Comparison of spray and point inoculation to assess resistance to Fusarium head blight in a multienvironment wheat trial

Publication Type
Journal contribution
Authors
Miedaner, T., M. Moldovan, and M. Ittu
Year of publication
2003
Published in
Phytopathology
Band/Volume
93/
Page (from - to)
1068-1072
Abstract

Fusarium head blight (FHB, scab) caused by Fusarium graminearum or F. culmorum, results in yield and quality reductions, and accumulation of mycotoxins. Two inoculation methods are used. Spraying a spore suspension onto the head (spray inoculation) will detect resistance to initial infection (type I) and to disease spread within the spike (type II).
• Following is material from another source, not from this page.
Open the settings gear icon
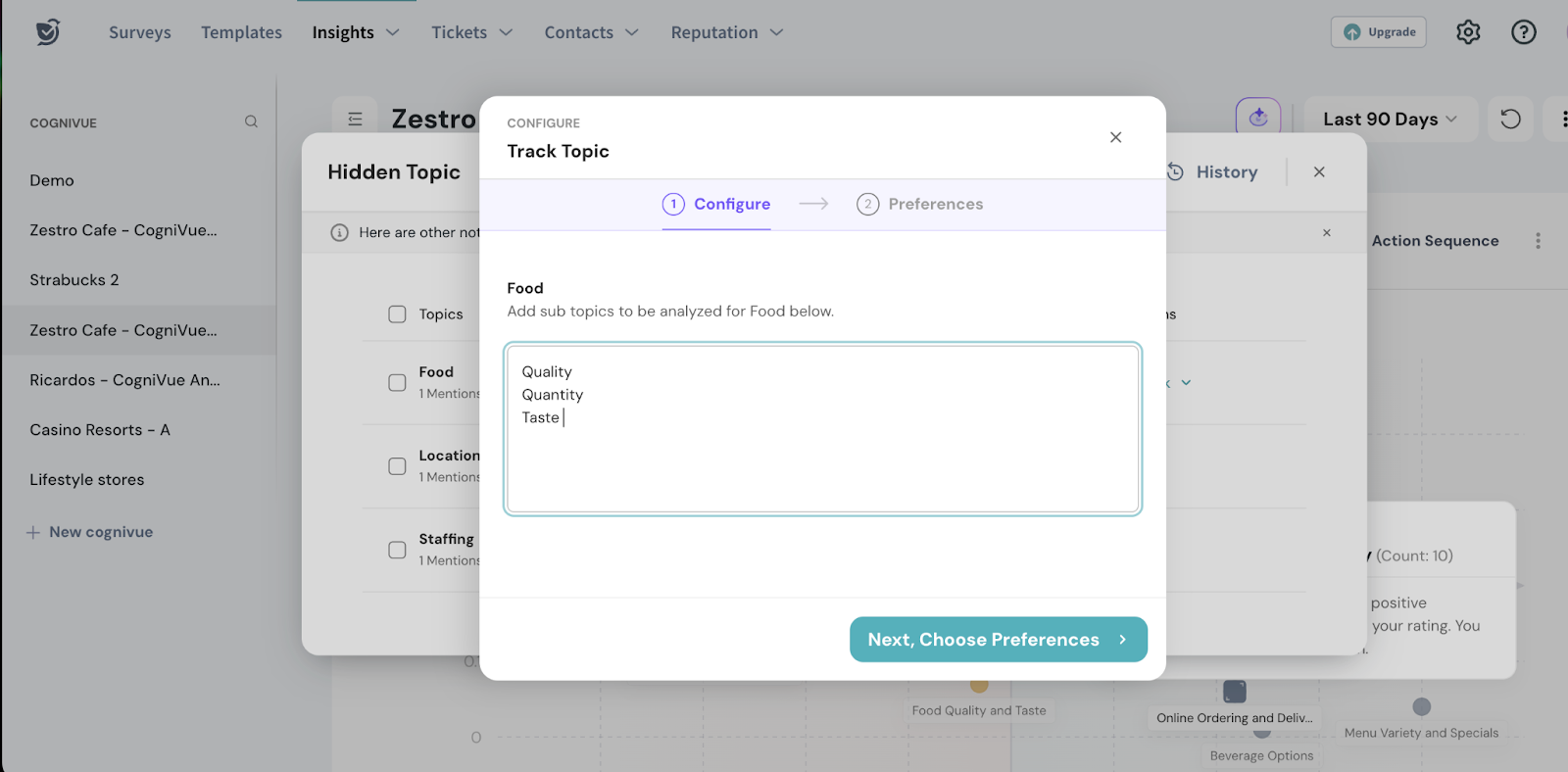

Injecting a spore suspension into individual florets (point inoculation) will detect type II resistance only. To analyze the association of spray and point inoculation, 20 elite winter wheat varieties from Romania, Germany, and Switzerland were inoculated in factorial field experiments at seven environments (location-year combinations) in Germany and Romania. Response to FHB was assessed by percentage visually infected spikelets and head weight relative to the non-inoculated control. Point and spray inoculations resulted in a mean disease severity varying from 52 to 63%. Significant (P=0.01) genotypic variation was found within and across the environments. Genotype-environment interaction was important, too. Estimates of entry-mean heritability were higher for spray than for point inoculation as assessed by percentage infected spikelets (0.81 vs. 0.77) and relative head weight (0.77 vs. 0.52). Significant (P=0.01) interaction was found between inoculation methods. Consequently, coefficients of phenotypic correlation between both methods were low to medium for percentage infected spikelets (0.40, P>0.1) and relative head weight (0.52, P=0.05). We conclude that the application of both inoculation methods should give additional information for selection and scientific studies. Spray inoculation, however, is less laborious for large-scaled routine screening of breeding materials.